Characteristics and Impact of Covid-19 Pandemic: A Word of Caution for Dental Practices
EDITORIAL

Characteristics and Impact of Covid-19 Pandemic: A Word of Caution for Dental Practices

The Open Dentistry Journal 13 May 2020 EDITORIAL DOI: 10.2174/1874210602014010194

The pandemic of COVID-19 continues to spread around the world. As of April 7th, 2020, there were more than 1,279,000 cases of the disease confirmed in 209 countries, territories or areas, and a global death toll close to 73,000 [1].

COVID-19 is a disease caused by a novel coronavirus SARS-COV-2, a sister virus to severe acute respiratory Syndrome Coronary Virus (SARS). It was first identified in Wuhan in Hubei Province, China in late 2019 with world-wide mortality of 0.6-3.4% [2].

The source of the virus is believed to be from an animal which spreads through droplets from the mouth and nose of persons infected after coughing, sneezing or exhaling [3]. Humans are infected from aerosolized or contaminated droplets. Saliva could be a potential medium for infection [4]. The virus can survive for several hours in an aerosolized form and up to three days on plastic and steel surfaces. A viable virus could be detected in aerosols up to 3 hours post aerosolization, up to 4 hours on copper, up to 24 hours on cardboard and up to 2-3 days on plastic and stainless steel [5].

Common symptoms are fever, malaise, dry cough and shortness of breath; that may typify lower respiratory infections. Upper respiratory symptoms such as running nose, body and joint aches and diarrhea may suggest other viral syndromes but can also be seen in mild cases. Therefore, these should not be used solely to exclude the possibility of COVID-19 [6].The current period of active monitoring for the development of symptoms or disease is 14 days, according to the US Center for Disease Control and Prevention [3].

Risk factors associated with exposure to SARS-COV-2 include people living in or in proximity of outbreaks, health care workers caring for COVID-19 patients, close contacts of persons with COVID-19. Risk of severe illness includes older adults and those with chronic conditions as heart disease, diabetes mellitus and lung disease [7].But not all patients are symptomatic with the disease and those who are presymptomatic or asymptomatic may pose a considerable risk of transmission as they shed the virus unintentionally [6].

The biggest goal in fighting COVID Virus now is to decrease the rate of transmission and spread of infection over a longer period. The aim is to prevent surges of infection over a short period that could overwhelm the health care and support systems. One such approach includes social distancing, a public health initiative that includes restricting crowd sizes to less than 50 and working from home. Other initiatives include keeping physical social distances of 6 feet or more, not touching one’s face (proximity of source or aerosolized droplets), avoiding handshakes and standard handwashing protocols.

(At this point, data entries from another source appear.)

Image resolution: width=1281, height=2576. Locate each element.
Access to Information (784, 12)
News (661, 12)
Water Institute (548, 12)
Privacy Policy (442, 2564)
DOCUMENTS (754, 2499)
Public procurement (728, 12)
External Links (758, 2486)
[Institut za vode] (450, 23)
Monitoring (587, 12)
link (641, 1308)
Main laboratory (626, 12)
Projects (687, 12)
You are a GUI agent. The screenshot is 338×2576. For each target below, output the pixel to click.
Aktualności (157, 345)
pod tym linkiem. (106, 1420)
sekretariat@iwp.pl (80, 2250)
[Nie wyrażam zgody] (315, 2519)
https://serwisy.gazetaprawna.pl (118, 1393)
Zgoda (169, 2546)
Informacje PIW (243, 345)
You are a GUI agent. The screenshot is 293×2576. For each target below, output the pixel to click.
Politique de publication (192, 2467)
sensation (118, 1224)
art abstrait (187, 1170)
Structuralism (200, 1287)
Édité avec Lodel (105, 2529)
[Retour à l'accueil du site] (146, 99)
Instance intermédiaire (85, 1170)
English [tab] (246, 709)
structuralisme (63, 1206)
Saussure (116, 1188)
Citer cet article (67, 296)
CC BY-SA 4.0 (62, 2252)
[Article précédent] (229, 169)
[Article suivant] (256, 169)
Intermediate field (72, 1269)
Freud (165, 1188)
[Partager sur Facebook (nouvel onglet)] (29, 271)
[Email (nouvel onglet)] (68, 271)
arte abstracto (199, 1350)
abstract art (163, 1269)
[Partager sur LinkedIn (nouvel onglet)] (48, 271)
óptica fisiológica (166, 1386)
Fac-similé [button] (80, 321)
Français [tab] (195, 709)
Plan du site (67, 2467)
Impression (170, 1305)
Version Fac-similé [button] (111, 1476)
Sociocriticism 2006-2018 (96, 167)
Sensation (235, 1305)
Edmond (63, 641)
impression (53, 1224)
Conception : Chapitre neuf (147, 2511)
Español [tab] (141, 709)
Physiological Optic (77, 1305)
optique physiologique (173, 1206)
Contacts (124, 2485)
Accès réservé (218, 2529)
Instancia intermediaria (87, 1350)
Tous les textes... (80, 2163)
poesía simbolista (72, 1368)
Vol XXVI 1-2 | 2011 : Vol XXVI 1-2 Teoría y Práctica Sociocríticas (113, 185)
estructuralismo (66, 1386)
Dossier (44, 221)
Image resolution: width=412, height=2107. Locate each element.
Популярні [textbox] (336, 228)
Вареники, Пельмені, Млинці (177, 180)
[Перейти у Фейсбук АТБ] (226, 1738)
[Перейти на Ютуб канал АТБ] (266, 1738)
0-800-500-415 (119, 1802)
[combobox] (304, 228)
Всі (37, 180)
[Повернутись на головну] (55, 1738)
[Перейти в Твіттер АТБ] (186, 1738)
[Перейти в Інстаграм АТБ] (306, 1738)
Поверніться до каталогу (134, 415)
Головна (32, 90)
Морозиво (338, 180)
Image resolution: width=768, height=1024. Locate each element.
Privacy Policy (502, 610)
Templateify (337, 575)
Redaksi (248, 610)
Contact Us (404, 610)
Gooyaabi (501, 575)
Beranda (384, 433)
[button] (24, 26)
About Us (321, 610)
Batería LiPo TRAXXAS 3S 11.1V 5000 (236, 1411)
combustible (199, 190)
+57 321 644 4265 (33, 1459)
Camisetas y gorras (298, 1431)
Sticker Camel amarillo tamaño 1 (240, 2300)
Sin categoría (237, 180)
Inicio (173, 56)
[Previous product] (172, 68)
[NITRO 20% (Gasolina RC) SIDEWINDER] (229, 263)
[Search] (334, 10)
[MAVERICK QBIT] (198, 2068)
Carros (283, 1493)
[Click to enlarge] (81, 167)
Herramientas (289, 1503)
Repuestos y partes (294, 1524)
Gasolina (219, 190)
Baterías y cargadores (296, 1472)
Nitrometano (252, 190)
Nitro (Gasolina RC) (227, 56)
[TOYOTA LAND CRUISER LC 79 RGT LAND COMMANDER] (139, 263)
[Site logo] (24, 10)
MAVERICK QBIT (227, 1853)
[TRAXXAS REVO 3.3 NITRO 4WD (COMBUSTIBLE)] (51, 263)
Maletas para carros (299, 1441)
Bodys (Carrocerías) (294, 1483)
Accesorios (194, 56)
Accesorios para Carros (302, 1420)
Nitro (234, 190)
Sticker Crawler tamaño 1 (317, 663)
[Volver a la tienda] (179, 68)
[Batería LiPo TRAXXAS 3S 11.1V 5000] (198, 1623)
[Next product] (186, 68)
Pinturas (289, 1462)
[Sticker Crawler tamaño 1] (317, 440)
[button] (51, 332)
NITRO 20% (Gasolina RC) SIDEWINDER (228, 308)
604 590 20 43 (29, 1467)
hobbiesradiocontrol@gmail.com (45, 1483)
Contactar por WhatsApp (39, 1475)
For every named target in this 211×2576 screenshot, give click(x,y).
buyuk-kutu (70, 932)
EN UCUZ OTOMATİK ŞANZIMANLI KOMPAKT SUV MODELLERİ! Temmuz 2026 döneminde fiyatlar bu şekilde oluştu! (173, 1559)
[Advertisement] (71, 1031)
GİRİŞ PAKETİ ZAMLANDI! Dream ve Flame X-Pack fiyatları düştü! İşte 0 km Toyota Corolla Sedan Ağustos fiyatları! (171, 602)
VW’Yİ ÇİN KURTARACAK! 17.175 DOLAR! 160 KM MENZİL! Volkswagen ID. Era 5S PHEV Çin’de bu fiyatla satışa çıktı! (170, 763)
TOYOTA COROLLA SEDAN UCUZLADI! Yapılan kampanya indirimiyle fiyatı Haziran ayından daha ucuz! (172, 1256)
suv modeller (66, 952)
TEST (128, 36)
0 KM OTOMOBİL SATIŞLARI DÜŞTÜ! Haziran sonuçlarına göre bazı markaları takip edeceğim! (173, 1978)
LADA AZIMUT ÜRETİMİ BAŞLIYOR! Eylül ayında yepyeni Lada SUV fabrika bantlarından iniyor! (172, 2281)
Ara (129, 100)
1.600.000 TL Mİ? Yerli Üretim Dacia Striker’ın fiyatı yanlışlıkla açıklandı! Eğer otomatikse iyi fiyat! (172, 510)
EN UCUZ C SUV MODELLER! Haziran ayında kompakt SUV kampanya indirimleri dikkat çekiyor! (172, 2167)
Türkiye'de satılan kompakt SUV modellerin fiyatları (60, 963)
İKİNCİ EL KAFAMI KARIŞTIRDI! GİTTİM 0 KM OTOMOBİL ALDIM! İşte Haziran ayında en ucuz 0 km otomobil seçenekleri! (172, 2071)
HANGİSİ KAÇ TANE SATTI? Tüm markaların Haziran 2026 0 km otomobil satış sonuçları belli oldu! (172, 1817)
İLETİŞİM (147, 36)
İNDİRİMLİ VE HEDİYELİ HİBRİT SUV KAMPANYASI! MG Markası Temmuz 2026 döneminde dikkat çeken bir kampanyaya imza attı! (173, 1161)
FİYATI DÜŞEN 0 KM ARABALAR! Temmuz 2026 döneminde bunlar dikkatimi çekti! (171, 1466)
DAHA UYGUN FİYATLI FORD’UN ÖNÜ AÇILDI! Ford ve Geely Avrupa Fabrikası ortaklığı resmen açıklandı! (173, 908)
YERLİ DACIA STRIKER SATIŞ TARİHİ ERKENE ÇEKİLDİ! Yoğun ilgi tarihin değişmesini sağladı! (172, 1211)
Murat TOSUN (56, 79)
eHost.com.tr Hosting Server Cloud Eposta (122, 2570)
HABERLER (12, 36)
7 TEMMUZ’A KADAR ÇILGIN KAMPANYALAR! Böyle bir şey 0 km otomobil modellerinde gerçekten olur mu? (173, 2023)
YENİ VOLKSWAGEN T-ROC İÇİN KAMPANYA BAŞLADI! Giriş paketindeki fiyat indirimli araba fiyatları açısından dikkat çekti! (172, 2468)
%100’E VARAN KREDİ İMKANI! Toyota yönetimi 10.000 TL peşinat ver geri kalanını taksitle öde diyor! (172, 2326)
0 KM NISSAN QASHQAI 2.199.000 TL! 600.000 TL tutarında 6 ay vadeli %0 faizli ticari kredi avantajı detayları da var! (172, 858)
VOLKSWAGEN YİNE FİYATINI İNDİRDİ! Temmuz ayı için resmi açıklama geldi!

Dental Health Care Personnel (DHCP) may be at significant risk because they work in proximity to the site of aerosolized materials (oral cavity). These personnel include dentists, dental hygienists, dental assistants, dental laboratory technicians, students, trainees, administrative staff, clerical, volunteer and even housekeeping and maintenance personnel.

Dental encounters may include patients with COVID requiring urgent dental treatment in or Person Under Investigation (PUI). In such cases, the dental providers would and should work together with medical providers since dental practices may not be designed and equipped to carry out all transmission-based precautions recommended by the hospital and ambulatory settings. These may include provision of care in private rooms with negative air flow pressures, the proper technique and sequence of donning and doffing off Personal Protective Equipment (PPE) that include gowns, N-95 masks, goggles and gloves and hand washing of greater than 15 seconds before and after potential areas of contacts [8].

In the scenario of patients with acute respiratory illnesses or symptoms, patients should be provided with disposable face masks, promptly isolated in a single patient room with the door closed to limit contacts and insistence of patients wearing masks outside their rooms [9].

Patients who are asymptomatic and unrecognizable carriers pose the greatest risk to DHCP. It is the reason why standard precautions should always be adapted and enforced with all patients at all times. These should include handwashing with soap and water lasting for at least 20 seconds, use of alcohol based sanitizers with at least 60-95% alcohol contents.

Often measures to minimize risk and spread will include postponing non-emergency and elective procedures until the spread is halted and advice provided by Health Care agencies. Non-face-to-face visit should be encouraged in those patients not needing urgent or acute care.

In summary, the need for standard precautions cannot be overstressed during the pandemic of COVID-19. Social distancing will prevent health care systems from being overwhelmed while the infection spreads. The overall financial losses to all including the health care and dental care workforce are yet to be felt and determined, but we must protect ourselves and our patients first. We should plan for the worst and hope for the best.

REFERENCES

1
World Health Organization. Coronavirus disease (COVID-2019) situation reports. 2019. Available from: https://www.who.int/ emergencies/ diseases/ novel-coronavirus-2019/situation-reports
2
Huang C, Wang Y, Li X, et al. Clinical features of patients infected with 2019 novel coronavirus in Wuhan, China. Lancet 2020; 395(10223): 497-506.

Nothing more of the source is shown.